被他抚摸过的地方像是被最锋利的刀划过,向晚全身起了一层鸡皮疙瘩,蝶翼般的睫毛止不住颤抖。
恍惚间,右腿又开始刺骨的疼。
“再给你一次机会。”贺寒川的手停在她的膝盖上,漫不经心地叩着。
力道不重,可每一下都让向晚的心跟着颤抖。她手指无意识地攥住座位,狼狈而不堪,“我想见我妈。”
只是想见妈一面而已,却还要通过别人的生日宴会,她从没想过,这么可笑的事情会落在她头上。
“呵!”贺寒川轻笑一声,言语间带着淡淡的讽刺,“该说你们向家人绝情呢?还是说你们重情?”

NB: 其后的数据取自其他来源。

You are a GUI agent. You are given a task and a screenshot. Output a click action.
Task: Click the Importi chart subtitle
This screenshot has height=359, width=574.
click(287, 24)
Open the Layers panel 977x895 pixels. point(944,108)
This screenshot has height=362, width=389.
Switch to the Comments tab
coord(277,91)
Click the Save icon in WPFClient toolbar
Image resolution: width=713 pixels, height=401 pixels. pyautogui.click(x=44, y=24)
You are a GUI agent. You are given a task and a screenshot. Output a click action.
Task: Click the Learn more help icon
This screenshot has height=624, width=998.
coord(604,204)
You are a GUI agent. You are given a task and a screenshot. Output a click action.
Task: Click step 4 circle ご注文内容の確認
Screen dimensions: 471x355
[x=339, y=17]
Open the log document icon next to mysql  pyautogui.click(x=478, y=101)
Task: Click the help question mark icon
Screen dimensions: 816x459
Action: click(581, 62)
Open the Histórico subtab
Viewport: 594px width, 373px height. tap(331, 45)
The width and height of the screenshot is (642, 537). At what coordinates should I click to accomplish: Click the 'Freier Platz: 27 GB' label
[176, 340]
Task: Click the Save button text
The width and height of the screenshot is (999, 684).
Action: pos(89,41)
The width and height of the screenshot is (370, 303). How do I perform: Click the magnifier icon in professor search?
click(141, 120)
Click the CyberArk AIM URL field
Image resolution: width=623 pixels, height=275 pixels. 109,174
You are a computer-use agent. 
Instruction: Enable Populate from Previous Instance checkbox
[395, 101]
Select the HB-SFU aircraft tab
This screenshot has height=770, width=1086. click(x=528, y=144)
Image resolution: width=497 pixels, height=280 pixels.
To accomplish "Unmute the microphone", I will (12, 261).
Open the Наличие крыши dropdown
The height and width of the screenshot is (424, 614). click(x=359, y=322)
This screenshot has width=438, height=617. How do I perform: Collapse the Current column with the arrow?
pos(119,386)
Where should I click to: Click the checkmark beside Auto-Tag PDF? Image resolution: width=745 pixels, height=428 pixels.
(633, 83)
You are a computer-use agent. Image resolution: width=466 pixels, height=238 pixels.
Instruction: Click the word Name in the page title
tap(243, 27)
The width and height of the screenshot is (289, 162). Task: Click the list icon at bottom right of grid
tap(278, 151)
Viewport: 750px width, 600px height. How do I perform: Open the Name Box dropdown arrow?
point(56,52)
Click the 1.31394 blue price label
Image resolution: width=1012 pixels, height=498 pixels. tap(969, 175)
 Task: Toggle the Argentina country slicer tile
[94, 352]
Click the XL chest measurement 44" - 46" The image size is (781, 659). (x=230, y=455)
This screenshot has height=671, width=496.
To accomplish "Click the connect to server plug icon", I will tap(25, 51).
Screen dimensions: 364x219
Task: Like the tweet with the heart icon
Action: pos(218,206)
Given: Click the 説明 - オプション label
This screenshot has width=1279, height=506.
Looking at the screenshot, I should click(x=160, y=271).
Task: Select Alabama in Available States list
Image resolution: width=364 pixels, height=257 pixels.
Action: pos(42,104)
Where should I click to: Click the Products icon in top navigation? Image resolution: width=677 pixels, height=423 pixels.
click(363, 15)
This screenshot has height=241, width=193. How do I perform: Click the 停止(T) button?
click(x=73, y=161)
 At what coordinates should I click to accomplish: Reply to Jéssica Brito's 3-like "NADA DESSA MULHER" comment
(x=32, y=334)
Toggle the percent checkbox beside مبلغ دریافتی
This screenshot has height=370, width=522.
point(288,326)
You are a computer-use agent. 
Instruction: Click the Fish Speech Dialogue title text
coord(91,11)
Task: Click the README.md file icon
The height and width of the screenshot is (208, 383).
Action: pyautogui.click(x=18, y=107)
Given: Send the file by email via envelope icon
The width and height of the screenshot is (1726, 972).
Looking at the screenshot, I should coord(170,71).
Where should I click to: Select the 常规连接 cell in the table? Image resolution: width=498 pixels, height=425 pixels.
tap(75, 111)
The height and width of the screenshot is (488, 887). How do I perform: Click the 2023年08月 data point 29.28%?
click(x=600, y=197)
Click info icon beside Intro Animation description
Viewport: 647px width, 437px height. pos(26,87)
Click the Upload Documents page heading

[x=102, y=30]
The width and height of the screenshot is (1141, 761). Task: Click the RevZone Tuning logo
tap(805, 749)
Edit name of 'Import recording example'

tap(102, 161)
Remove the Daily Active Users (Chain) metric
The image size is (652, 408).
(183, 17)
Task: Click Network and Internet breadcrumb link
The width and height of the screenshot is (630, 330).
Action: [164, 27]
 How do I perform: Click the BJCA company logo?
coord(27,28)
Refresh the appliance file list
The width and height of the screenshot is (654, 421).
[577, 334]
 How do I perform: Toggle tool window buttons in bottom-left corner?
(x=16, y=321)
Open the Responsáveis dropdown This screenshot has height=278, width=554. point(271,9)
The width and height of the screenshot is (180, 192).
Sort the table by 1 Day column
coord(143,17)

向晚眼底满是难堪,她想坐起来,却找不到支撑点,只能忐忑地去扶他的腿。然而她没想到,居然会压到他的私密处
“对不起……”她的脸上瞬间血色全无,身体止不住颤抖。
司机从后视镜里刚好看到这一幕,双腿下意识地并拢,后背发凉。
贺寒川一向波澜不惊的脸上有些铁青,他额头上起了一层冷汗,冷冷道:“还不松手?”
向晚慌忙松手,撑着他的腿坐了起来,紧紧贴着车窗坐着。
她在监狱里见过的狠人不少,可或许是因为贺寒川用球杆打断她腿的缘故,她最害怕的人还是他。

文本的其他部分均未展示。